While U.S. politicians focus on their own citizens, the GENIUS Act has a greater impact on the rest of the world. For the United States, the legalization of stablecoins will change the structure of the credit market; for other countries, this will directly challenge the monopoly of their own currencies - this is not only a financial issue, but also a matter of monetary sovereignty.
(1) Fiat currency: a repeat of the fate of local newspapers?
This trend of the collapse of local monopolies reminds us of Ben Thompson's media aggregation theory, except that this time the protagonist has been replaced by currency. When the Internet destroyed the cost of news distribution, most local newspapers died, while giants such as The New York Times went global - the Internet rewards the largest and most trusted brands.
The same plot is about to be played out in the fiat currency field. People in countries with unstable economies or financial controls will prefer USD stablecoins because of their stability and global liquidity. Although governments will instinctively impose restrictions to maintain monetary sovereignty, they may not be able to do so in the face of network effects.
(2) Trump variable
The key premise of the successful narrative of USD stablecoins is that the United States wants to maintain its status as a global reserve currency and that dollarization is beneficial to the American people. However, the Trump administration is promoting global de-dollarization through the "Mar-a-Lago Agreement", and its true intentions are still unclear.
Look at the recent surge in U.S. Treasury yields - the Trump administration's remarks have scared off foreign investors.
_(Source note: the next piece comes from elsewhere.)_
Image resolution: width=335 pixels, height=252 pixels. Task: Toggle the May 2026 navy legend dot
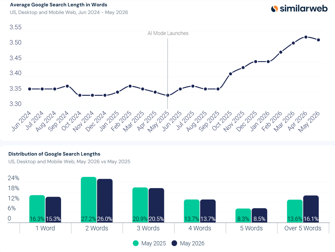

The decline in global demand for dollars and Treasury bonds has not only increased the fiscal pressure on the U.S. government, but has also directly pushed up the mortgage and car loan interest rates of ordinary people. As the crypto world is busy building a global channel for USD stablecoins, we have to ask: Is this really what the United States wants? The GENIUS Act is ostensibly about stablecoin regulation, but it has unexpectedly sparked a major domestic discussion about the future role of the U.S. dollar.
6. Borderless Currency vs. Borderless Financial Facilities
Although Crypto is turning to stablecoins and borderless financial facilities, the dream of monetary sovereignty will never die.
Bitcoin has realized the vision of borderless currency, setting a new high this week, and it still has a long way to go as digital gold (even if it fails to overthrow the dictatorship). Other forms of borderless currency may emerge - Ethereum has also reached this level to some extent because it is the infrastructure for many stablecoins and real-world assets (RWA). Solana may follow, but all crypto assets that achieve borderless currency status need to obtain currency premiums through fee income (fashionably called REV) and the collective belief of currency holders in the future of the network - see, this is very similar to the essence of Powell's call for the U.S. dollar.
However, after the passage of the GENIUS Act, we can see more clearly that borderless currencies must compete with "national currencies" running on blockchains in the future. The latter will rely on existing network effects to compete for hegemony in the era of borderless financial infrastructure.